Physical activities require regular training to improve skills and endurance. Why should we expect our spiritual life to be any different? In fact, James affirms this saying, "Because you know that the testing of your faith develops perseverance. Perseverance must finish its work so that you may be mature and complete, not lacking anything" (James 1:3-4).

In the coming days, our faith in God's ability to provide for us, protect us, and to give us His wisdom is going to be tested. In many countries, this testing has been going on for decades. People are losing their homes, their jobs, their possessions, and their families. For many, even their faith that God still knows and cares about them is slipping.

The early Church had few possessions to lose, few jobs that provided more than necessary "daily bread," and few opportunities for what we call "the American dream." Yet, in spite of this, they possessed a vibrant faith -- an enduring faith. That is why James could say, "Count it a joy, when you face trials of various kinds" (James 1:2).

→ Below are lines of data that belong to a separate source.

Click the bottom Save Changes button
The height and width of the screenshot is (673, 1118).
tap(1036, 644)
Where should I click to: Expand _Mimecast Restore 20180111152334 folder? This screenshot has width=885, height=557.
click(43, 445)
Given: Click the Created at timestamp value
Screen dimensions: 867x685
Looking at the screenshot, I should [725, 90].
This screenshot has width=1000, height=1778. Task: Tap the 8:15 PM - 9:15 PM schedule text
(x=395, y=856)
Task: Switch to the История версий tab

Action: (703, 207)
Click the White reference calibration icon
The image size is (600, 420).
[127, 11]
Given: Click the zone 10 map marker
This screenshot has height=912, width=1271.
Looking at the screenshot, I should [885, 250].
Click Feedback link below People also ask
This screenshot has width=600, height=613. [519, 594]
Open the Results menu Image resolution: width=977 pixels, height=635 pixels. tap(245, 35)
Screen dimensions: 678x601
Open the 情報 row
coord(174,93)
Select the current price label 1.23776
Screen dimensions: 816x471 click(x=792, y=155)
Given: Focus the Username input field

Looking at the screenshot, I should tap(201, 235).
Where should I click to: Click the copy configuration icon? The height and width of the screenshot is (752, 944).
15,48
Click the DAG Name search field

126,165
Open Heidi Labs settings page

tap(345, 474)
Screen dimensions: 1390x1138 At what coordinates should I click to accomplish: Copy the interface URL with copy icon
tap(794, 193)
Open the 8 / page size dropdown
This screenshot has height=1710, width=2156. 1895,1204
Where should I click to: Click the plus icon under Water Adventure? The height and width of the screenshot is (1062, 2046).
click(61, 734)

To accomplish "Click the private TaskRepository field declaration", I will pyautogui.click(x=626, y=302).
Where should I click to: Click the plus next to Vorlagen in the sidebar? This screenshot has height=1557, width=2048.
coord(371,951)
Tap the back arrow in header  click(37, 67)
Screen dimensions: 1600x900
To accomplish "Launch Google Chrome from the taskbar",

Why? It's because when we lose the things so many can't seem to live without, we learn we have been living without the thing that matters most -- a vibrant fellowship with Jesus. It isn't until everything is stripped away that we learn the things we thought were important were worthless in the day of trouble, and the God we gave only a passing glance to was -- and is -- the only one who can deliver us.

No one wishes for trials, suffering, or pain. Looking across America, though, it's apparent our entire nation is being tested. For believers, our testing has an eternal purpose. This is the day we learn God is able to do what He says: He alone is able to deliver His children in the day of trouble. We also learn how much more we need Him than the passing pleasures the world lusts after.

From these difficult days, may we be able to join the apostles in saying, "we speak as men approved by God to be entrusted with the Gospel. We are not trying to please men but God, who tests our hearts" (1 Thessalonians 2:4).